In the exhibition, another form of performance is seen at play: over the years termites have joined the family archive, performing social and graphic choreography as they devour the magazines. Through this mode of intervening in and through texts, the termites’ aesthetic could be described as a form of visceral concrete poetry, generating patterns through their subtractive reading. It is the body, the social, the choreography, and the disobedience of the termites’ paths that Zevallos’s new work invites us to engage with.The exhibition speculates on the horizon of an alternative logic, continuing the persistent apprenticeship Zevallos proposed along four decades of exercises to transform the ‘coloniality of power’ (Aníbal Quijano).

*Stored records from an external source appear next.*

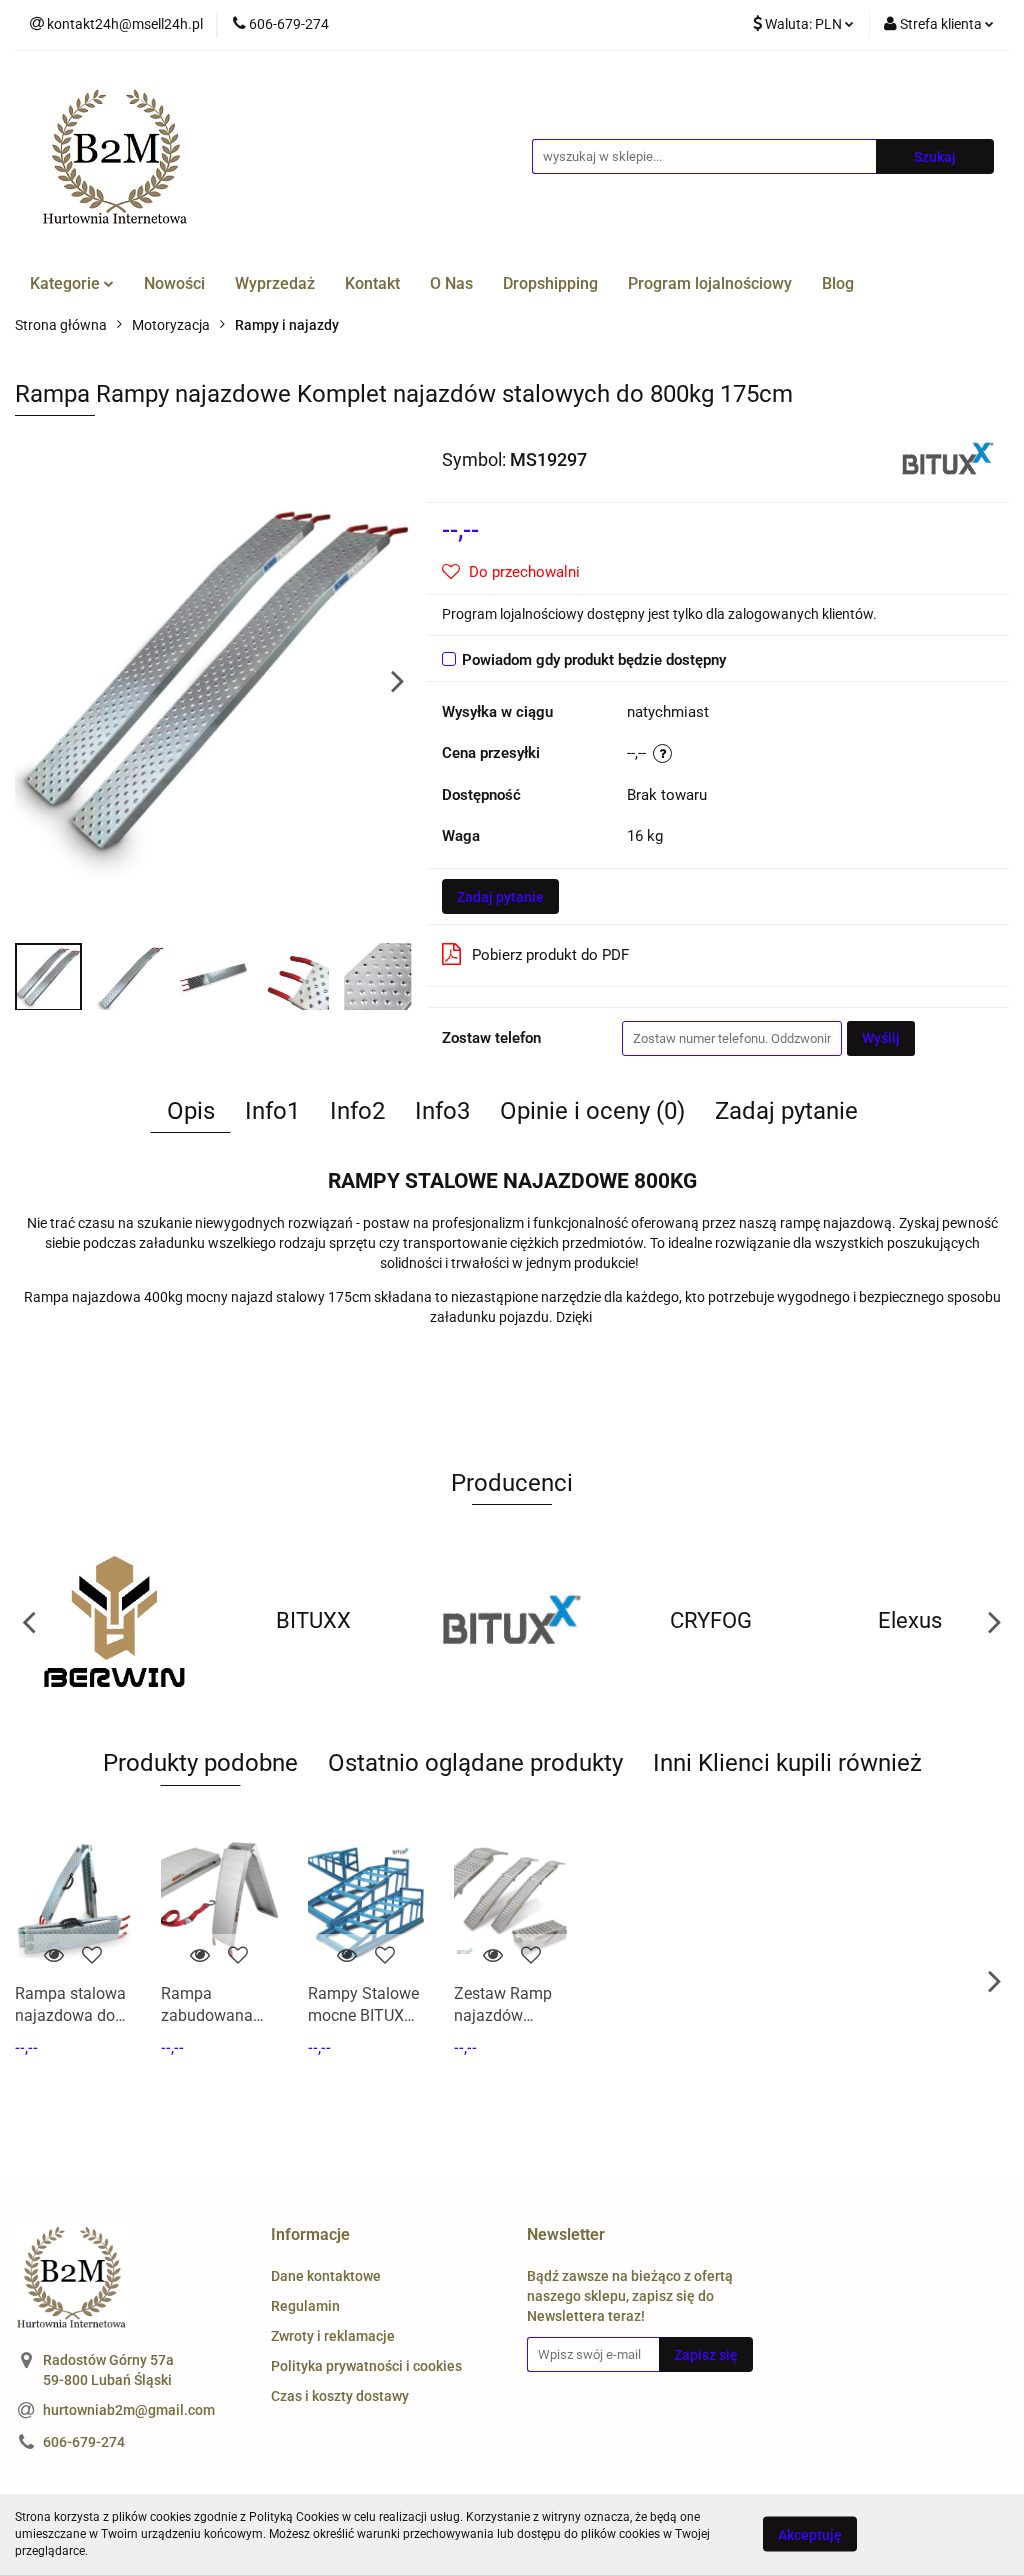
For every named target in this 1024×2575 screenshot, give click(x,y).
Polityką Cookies (294, 2517)
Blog (838, 283)
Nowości (174, 283)
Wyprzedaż (275, 283)
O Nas (451, 283)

This way, the anti-colonial philosophy that first unfolded across the pages of Sociedad y Política continues to be performed.

Exercises in Transformation—Sergio Zevallos is part of a series of exhibitions dedicated to outstanding diasporic artists. The series is committed to create an exhibition format that foregrounds the languages and contexts shaping the artists’ work throughout their trajectories across communities and places. The series seeks to stimulate and support new artwork commissions within a curatorial retrospective reflection of the artist’s practice.

Sergio Zevallos (1962, Lima, lives in Berlin and Lima)

Sergio Zevallos works on issues of transcultural identity, gender and the relationship between the individual and power, or between intimacy and the codes of institutionality. Zevallos was co-founder of Grupo Chaclacayo, an art collective of the 1980s that dealt with the intersection of religion, gender, and armed conflicts in Lima, Peru, together with the German artist Helmut Psotta (1937, Bottrop–2012, Wesel), and the Peruvian artist Raúl Avellaneda (1960, Lima). In 1989 the group migrated to Germany and held the travelling exhibition Todesbilder through East and West Germany. In 1994, the group was dissolved. Zevallos has shown his work in institutions such as the Künstlerhaus Bethanien, Berlin; Württembergischen Kunstverein, Stuttgart; MAC, MALI and Centro Cultural de España, Lima; Reina Sofía, Madrid; MACBA, Barcelona; and Museo Universitario de Arte Contemporáneo MUAC, Mexico DF, among others. Zevallos has participated in the 31st Sao Paulo Biennial, 2014 and in documenta14, Kassel and Athens, in 2017. Sergio Zevallos has been awarded the Villa Romana Prize 2024.

Visitor information:

This exhibition is built on love, on a present and future of affirming joy, so we stand against the representation and repetition of violence through displaying images of hate and abuse under any circumstances.

We respectfully ask visitors to be aware that this exhibition might contain unintended depictions that could be distressing or violent. Viewer discretion is advised.